= Selected excerpt =
.....

The “linkerd-api” checks
√ control plane pods are ready
Example failure:
× control plane pods are ready
No running pods for "linkerd-sp-validator"
Verify the state of the control plane pods with:
$ kubectl -n linkerd get po
NAME READY STATUS RESTARTS AGE
linkerd-destination-5fd7b5d466-szgqm 2/2 Running 1 12m
linkerd-identity-54df78c479-hbh5m 2/2 Running 0 12m
linkerd-proxy-injector-67f8cf65f7-4tvt5 2/2 Running 1 12m
√ cluster networks can be verified
Example failure:
‼ cluster networks can be verified
the following nodes do not expose a podCIDR:
node-0
see https://linkerd.io/2/checks/#l5d-cluster-networks-verified for hints
Linkerd has a clusterNetworks
setting which allows it to differentiate between
intra-cluster and egress traffic. Through each Node’s podCIDR
field, Linkerd
can verify that all possible Pod IPs are included in the clusterNetworks
setting. When a Node is missing the podCIDR
field, Linkerd can not verify
this, and it’s possible that the Node creates a Pod with an IP outside of
clusterNetworks
; this may result in it not being meshed properly.
Nodes are not required to expose a podCIDR
field which is why this results in
a warning. Getting a Node to expose this field depends on the specific
distribution being used.
√ cluster networks contains all node podCIDRs
Example failure:
× cluster networks contains all node podCIDRs
node has podCIDR(s) [10.244.0.0/24] which are not contained in the Linkerd clusterNetworks.
Try installing linkerd via --set clusterNetworks=10.244.0.0/24
see https://linkerd.io/2/checks/#l5d-cluster-networks-cidr for hints
Linkerd has a clusterNetworks
setting which allows it to differentiate between
intra-cluster and egress traffic. This warning indicates that the cluster has
a podCIDR which is not included in Linkerd’s clusterNetworks
. Traffic to pods
in this network may not be meshed properly. To remedy this, update the
clusterNetworks
setting to include all pod networks in the cluster.
√ can initialize the client
Example failure:
× can initialize the client
parse http:// bad/: invalid character " " in host name
Verify that a well-formed --api-addr
parameter was specified, if any:
linkerd check --api-addr " bad"

.....

= Aim a =
Summarize the Linkerd API checks excerpt in three sentences.
The records that come next are unrelated to the Linkerd API checks excerpt.

.....

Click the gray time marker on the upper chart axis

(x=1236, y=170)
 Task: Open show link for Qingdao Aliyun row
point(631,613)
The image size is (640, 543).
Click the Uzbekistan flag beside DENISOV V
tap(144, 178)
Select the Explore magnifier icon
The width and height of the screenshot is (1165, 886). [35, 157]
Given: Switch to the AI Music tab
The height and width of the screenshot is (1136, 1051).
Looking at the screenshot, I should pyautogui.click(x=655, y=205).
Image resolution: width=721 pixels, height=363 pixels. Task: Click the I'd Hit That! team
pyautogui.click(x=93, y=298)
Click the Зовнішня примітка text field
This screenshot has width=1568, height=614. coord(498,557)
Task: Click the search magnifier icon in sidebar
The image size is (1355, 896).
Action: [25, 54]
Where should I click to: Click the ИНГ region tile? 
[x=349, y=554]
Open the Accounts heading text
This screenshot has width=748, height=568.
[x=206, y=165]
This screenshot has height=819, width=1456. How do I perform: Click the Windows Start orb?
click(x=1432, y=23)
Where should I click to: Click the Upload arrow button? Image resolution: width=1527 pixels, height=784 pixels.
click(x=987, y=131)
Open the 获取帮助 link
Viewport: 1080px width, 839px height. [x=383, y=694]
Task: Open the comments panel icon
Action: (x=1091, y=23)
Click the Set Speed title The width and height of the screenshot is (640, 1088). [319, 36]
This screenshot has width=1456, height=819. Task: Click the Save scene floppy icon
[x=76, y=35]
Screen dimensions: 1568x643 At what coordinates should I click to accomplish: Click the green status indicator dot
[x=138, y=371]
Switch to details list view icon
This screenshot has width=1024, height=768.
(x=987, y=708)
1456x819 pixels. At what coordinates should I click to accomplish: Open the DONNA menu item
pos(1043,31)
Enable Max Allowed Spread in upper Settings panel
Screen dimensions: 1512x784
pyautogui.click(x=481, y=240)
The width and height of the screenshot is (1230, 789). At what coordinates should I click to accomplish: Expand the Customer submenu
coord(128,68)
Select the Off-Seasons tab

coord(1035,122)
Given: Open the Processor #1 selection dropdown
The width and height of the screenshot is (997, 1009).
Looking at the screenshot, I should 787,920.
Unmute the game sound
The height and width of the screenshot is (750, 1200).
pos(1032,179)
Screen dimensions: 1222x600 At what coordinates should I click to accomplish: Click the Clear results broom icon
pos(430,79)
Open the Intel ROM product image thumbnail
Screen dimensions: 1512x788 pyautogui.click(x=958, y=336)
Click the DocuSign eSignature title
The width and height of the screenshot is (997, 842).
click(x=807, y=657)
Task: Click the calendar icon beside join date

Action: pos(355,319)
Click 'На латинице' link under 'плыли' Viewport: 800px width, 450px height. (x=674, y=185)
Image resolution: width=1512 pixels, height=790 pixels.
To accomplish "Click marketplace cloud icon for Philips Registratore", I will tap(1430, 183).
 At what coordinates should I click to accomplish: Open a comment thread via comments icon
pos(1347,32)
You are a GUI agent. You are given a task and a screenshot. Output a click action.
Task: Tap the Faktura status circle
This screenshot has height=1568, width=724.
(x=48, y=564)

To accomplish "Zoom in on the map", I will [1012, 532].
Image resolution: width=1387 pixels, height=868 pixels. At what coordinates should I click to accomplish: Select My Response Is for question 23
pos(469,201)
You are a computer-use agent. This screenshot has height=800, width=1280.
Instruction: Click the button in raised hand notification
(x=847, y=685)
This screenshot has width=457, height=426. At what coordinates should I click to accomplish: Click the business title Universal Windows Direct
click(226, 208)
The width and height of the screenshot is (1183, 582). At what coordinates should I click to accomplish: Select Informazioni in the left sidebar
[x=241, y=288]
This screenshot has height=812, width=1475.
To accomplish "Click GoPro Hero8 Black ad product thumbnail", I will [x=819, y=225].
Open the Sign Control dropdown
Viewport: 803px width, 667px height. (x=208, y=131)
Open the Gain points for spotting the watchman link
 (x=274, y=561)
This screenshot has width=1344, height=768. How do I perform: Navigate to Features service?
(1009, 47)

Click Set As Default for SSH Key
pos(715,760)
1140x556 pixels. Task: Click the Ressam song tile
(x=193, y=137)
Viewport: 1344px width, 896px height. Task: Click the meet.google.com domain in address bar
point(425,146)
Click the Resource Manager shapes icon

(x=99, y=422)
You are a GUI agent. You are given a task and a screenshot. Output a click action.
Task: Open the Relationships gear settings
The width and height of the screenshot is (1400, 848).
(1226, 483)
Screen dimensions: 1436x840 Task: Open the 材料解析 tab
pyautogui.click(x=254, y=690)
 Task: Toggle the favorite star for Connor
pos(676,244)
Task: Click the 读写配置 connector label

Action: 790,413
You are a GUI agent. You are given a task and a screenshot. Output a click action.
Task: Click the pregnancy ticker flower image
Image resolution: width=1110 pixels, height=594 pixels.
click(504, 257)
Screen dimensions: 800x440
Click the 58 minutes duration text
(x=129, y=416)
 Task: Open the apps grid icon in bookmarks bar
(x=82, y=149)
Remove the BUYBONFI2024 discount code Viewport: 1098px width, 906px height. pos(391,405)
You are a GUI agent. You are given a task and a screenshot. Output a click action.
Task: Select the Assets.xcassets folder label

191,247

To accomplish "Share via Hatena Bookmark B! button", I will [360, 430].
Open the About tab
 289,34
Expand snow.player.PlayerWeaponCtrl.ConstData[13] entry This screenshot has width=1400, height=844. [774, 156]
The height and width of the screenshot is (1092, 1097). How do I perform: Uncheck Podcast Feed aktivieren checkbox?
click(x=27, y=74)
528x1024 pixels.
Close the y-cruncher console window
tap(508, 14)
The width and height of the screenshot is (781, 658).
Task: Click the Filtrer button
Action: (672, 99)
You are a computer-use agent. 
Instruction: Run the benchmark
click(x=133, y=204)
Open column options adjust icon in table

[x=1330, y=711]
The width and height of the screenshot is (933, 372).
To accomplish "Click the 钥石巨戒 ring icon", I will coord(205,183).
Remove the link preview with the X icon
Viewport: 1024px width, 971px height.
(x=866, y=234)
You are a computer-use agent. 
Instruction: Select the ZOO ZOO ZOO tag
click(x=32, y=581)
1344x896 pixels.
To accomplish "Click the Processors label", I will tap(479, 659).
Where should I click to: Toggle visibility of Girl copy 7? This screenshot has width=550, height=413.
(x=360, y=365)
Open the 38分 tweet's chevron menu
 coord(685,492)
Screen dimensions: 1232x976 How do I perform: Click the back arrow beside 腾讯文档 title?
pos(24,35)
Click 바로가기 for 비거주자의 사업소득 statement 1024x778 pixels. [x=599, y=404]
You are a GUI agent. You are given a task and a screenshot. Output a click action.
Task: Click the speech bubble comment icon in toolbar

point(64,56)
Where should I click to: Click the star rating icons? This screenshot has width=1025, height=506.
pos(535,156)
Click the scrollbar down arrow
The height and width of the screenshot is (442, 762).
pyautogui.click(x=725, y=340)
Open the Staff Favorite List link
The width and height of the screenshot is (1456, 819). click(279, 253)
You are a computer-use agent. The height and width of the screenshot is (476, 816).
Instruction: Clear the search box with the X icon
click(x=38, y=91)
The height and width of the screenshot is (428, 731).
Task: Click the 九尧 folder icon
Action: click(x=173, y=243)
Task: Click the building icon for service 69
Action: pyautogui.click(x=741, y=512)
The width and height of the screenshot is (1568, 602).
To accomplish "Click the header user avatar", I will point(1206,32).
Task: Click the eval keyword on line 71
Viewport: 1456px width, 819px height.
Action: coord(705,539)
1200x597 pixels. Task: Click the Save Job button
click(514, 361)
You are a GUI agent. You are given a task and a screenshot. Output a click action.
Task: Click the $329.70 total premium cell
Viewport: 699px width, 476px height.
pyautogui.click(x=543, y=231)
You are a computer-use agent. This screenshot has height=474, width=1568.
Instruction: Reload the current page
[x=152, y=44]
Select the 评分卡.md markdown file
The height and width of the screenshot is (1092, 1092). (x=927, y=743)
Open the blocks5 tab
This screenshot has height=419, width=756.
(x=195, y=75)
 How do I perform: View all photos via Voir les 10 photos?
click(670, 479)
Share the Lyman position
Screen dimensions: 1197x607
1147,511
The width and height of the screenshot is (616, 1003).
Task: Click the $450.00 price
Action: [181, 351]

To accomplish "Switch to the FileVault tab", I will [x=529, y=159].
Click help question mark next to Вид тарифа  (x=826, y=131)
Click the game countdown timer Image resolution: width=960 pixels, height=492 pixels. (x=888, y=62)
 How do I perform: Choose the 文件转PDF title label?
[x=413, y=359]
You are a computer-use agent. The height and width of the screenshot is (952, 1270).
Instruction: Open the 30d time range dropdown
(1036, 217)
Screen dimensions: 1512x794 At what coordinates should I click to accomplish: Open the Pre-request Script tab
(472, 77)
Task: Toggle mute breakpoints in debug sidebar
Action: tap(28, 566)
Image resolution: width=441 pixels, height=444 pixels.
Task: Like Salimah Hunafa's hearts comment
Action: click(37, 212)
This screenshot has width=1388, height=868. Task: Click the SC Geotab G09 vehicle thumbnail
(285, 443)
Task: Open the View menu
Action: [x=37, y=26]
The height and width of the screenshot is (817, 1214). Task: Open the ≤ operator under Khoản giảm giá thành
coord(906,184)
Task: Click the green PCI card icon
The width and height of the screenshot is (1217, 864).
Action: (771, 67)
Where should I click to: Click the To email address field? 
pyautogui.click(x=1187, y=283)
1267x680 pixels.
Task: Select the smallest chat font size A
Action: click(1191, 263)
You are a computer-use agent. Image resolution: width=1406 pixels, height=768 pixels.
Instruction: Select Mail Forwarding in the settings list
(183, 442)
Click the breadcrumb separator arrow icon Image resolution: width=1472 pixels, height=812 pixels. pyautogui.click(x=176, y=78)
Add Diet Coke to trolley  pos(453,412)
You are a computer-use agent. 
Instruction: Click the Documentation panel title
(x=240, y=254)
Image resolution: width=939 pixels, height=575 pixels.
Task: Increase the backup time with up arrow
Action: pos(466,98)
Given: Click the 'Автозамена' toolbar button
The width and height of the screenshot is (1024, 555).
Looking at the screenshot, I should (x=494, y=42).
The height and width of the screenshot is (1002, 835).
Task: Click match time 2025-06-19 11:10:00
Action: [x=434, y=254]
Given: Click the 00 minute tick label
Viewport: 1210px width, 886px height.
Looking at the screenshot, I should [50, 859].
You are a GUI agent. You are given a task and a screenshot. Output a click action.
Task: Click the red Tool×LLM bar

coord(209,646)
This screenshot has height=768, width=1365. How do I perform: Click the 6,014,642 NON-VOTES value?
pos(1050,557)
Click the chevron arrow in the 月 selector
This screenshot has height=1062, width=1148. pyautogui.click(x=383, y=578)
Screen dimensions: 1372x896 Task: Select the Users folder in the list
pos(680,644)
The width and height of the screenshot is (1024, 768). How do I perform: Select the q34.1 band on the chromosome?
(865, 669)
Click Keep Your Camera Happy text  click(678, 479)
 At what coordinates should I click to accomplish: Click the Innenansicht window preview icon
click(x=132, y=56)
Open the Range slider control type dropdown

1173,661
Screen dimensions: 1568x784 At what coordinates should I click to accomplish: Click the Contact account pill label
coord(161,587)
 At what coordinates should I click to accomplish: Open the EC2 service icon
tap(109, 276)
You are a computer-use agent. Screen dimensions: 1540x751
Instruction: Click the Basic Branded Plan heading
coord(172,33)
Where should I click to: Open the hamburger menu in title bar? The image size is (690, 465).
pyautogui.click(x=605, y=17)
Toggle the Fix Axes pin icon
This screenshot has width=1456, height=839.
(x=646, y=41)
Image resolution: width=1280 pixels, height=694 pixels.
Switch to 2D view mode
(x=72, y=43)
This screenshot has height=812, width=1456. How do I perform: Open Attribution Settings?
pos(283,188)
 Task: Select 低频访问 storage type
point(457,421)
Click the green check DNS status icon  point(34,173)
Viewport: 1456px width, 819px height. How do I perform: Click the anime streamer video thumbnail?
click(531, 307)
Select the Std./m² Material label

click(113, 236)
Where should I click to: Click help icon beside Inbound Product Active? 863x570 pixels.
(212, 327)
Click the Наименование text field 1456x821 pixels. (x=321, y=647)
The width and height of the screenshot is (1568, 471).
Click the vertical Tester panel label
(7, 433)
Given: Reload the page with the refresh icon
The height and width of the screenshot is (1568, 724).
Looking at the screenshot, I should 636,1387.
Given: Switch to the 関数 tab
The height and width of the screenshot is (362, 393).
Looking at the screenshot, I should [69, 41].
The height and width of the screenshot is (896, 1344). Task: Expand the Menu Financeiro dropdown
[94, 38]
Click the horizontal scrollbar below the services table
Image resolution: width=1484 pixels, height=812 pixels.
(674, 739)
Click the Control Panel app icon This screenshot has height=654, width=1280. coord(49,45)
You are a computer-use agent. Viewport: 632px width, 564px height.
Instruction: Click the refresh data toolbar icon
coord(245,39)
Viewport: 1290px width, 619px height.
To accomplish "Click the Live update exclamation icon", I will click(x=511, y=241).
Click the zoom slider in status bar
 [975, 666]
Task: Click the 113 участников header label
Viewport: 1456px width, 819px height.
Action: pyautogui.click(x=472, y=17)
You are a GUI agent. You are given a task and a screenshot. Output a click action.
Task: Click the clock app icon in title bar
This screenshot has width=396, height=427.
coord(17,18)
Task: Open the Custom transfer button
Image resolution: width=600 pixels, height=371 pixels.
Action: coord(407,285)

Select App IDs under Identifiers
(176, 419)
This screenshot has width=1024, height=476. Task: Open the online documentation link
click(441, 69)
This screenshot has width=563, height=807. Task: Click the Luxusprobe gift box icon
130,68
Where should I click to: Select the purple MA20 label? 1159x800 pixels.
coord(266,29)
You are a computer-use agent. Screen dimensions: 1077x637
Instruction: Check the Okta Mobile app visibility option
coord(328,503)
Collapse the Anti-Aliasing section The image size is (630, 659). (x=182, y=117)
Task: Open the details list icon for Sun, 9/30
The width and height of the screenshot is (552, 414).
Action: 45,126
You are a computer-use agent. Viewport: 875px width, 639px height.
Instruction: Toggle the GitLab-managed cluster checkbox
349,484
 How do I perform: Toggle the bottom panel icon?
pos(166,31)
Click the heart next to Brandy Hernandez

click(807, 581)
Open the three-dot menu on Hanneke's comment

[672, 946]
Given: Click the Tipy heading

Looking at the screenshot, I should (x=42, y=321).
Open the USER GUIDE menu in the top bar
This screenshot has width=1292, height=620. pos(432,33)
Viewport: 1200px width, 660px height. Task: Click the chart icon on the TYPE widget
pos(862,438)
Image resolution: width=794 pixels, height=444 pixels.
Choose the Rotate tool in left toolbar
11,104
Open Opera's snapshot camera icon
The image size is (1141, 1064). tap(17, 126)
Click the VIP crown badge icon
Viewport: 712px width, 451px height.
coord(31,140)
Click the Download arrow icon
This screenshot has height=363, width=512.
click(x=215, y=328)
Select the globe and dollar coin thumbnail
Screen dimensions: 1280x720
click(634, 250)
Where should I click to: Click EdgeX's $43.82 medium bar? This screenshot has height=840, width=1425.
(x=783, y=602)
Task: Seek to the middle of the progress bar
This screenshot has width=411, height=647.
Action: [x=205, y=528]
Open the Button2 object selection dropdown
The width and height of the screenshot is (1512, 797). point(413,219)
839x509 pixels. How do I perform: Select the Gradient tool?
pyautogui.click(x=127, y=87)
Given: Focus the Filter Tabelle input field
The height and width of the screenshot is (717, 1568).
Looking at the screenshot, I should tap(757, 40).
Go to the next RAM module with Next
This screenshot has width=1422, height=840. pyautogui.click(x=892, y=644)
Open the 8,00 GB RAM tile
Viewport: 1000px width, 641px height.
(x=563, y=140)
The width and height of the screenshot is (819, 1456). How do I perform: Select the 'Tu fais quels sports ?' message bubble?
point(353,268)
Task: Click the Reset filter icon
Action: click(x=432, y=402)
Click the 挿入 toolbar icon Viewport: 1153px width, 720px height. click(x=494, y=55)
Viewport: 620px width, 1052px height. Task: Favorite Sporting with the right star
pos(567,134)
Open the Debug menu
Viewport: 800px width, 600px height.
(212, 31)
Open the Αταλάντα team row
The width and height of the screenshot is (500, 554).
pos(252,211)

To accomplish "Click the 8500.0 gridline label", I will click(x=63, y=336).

.....

= Aim b =
Reproduce the records word for word, everything from the line containing "Screen dimensions: 1436x840" down to the line containing "Expand snow.player.PlayerWeaponCtrl.ConstData[13] entry", with both of those lines included.

= Written response a =
The excerpt covers several Linkerd API checks, each shown with an example failure: control plane pods are ready, cluster networks can be verified, cluster networks contain all node podCIDRs, and the client can be initialized. When a Node lacks a podCIDR field, Linkerd cannot verify that all possible Pod IPs fall within its clusterNetworks setting, which produces only a warning because Nodes are not required to expose that field. If a node has a podCIDR that clusterNetworks does not include, traffic to those pods may not be meshed properly, and the fix is to update clusterNetworks to include all pod networks in the cluster.

= Written response b =
Screen dimensions: 1436x840 Task: Open the 材料解析 tab
pyautogui.click(x=254, y=690)
 Task: Toggle the favorite star for Connor
pos(676,244)
Task: Click the 读写配置 connector label

Action: 790,413
You are a GUI agent. You are given a task and a screenshot. Output a click action.
Task: Click the pregnancy ticker flower image
Image resolution: width=1110 pixels, height=594 pixels.
click(504, 257)
Screen dimensions: 800x440
Click the 58 minutes duration text
(x=129, y=416)
 Task: Open the apps grid icon in bookmarks bar
(x=82, y=149)
Remove the BUYBONFI2024 discount code Viewport: 1098px width, 906px height. pos(391,405)
You are a GUI agent. You are given a task and a screenshot. Output a click action.
Task: Select the Assets.xcassets folder label

191,247

To accomplish "Share via Hatena Bookmark B! button", I will [360, 430].
Open the About tab
 289,34
Expand snow.player.PlayerWeaponCtrl.ConstData[13] entry This screenshot has width=1400, height=844. [774, 156]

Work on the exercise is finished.